According to the passage about the vegan winter coat designer, where did Hilgart open her flagship store in early 2012?

◆ Extract to read:

+++

In 2008, Leanne Mai-ly Hilgart quit her budding modeling career and renounced her full ride at a prestigious university for a risky venture—she wanted to create the first warm, stylish, vegan winter coat. And she succeeded.
Wanting customers to have no excuse to wear animals, Hilgart developed dress coats that are warmer than wool by using fabrics made from recyclable and recycled fibers.
This was not Hilgart’s first foray into animal rights activism. In fact, her desire to help animals began as early as age 6, when a neighbor received a rabbit fur coat for Christmas.
“I had no knowledge yet about how animals were killed for fur, but I knew that rabbits were dead so that a little girl could wear a silly coat—and that, I knew, was wrong and unfair on a very basic level,” she said in an interview over email.
“I always had a problem with others being treated unfairly,” she continued. “And I always had trouble not speaking my mind. So, those two together meant that I would stick up for anyone I thought who needed it.”
“Animals need someone to speak up for them, and I knew early on we were doing something to them that no one was talking about.”
With conviction and ingenuity, Hilgart launched her vegan line, Vaute Couture, in 2009. Though the country was in the midst of a recession, the reception that she got was overwhelming.
She received hundreds of pre-orders for her coats and continued to finesse her product by working with mills that also produce the fabric for Patagonia and North Face.
As the Vaute Couture website notes, “The entire first production run was funded entirely by her earliest supporters.”
In 2010, Leanne moved herself, her rescued dog Whitman, and Vaute Couture to New York City. In early 2012, she opened her flagship store in Williamsburg.
This past February, Vaute Couture hit the big leagues as the company became the first fashion line to boast an all-vegan show at New York Fashion Week.
Little did the crowd know that Hilgart had decided only a month prior to the event to set up a show.

+++

◆ Data section:
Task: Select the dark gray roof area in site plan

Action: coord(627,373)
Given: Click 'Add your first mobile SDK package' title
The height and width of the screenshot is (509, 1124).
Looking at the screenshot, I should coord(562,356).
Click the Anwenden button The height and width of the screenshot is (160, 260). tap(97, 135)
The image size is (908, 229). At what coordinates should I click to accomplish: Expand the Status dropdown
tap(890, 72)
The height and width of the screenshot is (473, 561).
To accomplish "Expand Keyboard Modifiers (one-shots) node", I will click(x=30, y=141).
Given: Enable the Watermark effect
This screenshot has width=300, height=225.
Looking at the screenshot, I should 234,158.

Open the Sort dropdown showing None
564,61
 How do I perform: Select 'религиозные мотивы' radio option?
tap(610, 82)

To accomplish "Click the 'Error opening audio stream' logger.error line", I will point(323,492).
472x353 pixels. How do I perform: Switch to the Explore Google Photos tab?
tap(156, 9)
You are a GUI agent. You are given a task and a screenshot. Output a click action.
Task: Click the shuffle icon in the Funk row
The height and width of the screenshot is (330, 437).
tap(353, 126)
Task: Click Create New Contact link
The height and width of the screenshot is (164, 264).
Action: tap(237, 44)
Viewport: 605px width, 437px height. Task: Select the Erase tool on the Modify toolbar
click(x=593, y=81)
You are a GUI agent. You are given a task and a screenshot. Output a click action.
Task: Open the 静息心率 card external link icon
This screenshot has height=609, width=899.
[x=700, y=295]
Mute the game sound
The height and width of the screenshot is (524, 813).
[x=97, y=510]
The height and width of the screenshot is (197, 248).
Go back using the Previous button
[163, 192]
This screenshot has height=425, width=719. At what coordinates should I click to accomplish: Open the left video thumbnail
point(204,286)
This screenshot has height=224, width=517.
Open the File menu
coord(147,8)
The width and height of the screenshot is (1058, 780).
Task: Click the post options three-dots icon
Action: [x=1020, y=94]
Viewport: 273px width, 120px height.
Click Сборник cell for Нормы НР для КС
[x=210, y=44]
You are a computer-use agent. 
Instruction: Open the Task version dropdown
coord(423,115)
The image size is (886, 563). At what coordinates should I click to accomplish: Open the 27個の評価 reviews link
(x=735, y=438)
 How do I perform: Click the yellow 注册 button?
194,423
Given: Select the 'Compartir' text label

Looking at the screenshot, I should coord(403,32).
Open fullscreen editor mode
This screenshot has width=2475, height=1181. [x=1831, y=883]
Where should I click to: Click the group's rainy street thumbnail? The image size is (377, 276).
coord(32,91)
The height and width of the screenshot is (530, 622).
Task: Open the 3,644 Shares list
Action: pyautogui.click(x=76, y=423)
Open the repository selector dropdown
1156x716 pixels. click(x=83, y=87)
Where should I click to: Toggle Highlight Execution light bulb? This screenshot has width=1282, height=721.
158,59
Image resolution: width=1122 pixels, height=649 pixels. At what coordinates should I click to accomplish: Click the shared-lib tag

+++

◆ Reply to the exercise: In Williamsburg.